### EXERCISE DATA
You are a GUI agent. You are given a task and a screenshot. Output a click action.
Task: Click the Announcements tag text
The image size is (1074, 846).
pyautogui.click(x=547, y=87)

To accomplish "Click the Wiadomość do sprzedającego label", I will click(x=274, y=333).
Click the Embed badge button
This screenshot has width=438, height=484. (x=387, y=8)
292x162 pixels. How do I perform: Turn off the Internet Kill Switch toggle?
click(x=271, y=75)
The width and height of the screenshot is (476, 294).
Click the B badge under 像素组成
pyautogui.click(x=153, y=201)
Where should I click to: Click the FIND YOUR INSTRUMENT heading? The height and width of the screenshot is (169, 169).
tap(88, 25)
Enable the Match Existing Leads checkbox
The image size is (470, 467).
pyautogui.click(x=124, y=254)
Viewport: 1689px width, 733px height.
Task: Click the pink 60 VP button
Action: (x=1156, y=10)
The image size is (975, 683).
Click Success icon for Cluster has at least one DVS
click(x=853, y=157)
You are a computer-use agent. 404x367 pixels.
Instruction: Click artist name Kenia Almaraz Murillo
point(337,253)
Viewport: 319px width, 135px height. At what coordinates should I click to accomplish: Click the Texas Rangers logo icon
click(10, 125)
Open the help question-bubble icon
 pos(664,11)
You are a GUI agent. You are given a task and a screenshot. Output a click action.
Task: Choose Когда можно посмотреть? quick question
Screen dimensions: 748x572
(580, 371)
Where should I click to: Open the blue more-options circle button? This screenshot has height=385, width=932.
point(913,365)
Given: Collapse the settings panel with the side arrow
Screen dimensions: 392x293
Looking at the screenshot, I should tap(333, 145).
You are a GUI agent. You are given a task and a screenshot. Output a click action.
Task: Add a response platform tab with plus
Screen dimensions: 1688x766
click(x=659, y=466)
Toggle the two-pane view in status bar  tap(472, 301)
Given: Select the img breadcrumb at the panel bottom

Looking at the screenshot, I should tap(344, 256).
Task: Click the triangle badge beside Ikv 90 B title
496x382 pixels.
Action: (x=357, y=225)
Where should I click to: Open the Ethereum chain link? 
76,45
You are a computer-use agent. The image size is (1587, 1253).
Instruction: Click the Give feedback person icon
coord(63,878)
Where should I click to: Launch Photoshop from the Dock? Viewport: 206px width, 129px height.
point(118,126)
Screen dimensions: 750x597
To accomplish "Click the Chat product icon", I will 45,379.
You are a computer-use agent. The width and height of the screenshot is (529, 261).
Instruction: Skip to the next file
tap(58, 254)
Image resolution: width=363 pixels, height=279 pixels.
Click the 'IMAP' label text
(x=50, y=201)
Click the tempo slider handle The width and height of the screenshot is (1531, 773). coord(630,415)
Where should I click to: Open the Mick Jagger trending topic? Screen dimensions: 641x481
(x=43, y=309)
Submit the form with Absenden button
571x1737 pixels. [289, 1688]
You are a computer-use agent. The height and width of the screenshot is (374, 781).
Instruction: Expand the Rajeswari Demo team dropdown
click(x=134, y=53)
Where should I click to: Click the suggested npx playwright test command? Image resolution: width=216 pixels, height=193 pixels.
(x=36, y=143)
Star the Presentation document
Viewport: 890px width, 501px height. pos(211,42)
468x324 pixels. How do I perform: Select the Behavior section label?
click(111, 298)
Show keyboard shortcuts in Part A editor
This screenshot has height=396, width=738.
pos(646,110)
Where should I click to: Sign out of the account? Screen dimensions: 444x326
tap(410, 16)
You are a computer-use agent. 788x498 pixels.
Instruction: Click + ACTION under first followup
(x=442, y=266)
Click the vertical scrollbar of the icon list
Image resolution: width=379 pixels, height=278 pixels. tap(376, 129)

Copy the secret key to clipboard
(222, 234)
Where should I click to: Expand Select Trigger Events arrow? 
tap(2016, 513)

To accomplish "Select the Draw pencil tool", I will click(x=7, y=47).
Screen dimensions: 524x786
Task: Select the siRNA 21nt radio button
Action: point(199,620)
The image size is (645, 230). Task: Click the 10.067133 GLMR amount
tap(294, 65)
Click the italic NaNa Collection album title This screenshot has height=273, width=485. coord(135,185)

### WHAT YOU ARE ASKED TO DO
Repeat, word for word, the lines from the start of the records to the line that contains "You are a computer-use agent. 404x367 pixels.", both of them included, and no others.

### REPLY TO THE EXERCISE
You are a GUI agent. You are given a task and a screenshot. Output a click action.
Task: Click the Announcements tag text
The image size is (1074, 846).
pyautogui.click(x=547, y=87)

To accomplish "Click the Wiadomość do sprzedającego label", I will click(x=274, y=333).
Click the Embed badge button
This screenshot has width=438, height=484. (x=387, y=8)
292x162 pixels. How do I perform: Turn off the Internet Kill Switch toggle?
click(x=271, y=75)
The width and height of the screenshot is (476, 294).
Click the B badge under 像素组成
pyautogui.click(x=153, y=201)
Where should I click to: Click the FIND YOUR INSTRUMENT heading? The height and width of the screenshot is (169, 169).
tap(88, 25)
Enable the Match Existing Leads checkbox
The image size is (470, 467).
pyautogui.click(x=124, y=254)
Viewport: 1689px width, 733px height.
Task: Click the pink 60 VP button
Action: (x=1156, y=10)
The image size is (975, 683).
Click Success icon for Cluster has at least one DVS
click(x=853, y=157)
You are a computer-use agent. 404x367 pixels.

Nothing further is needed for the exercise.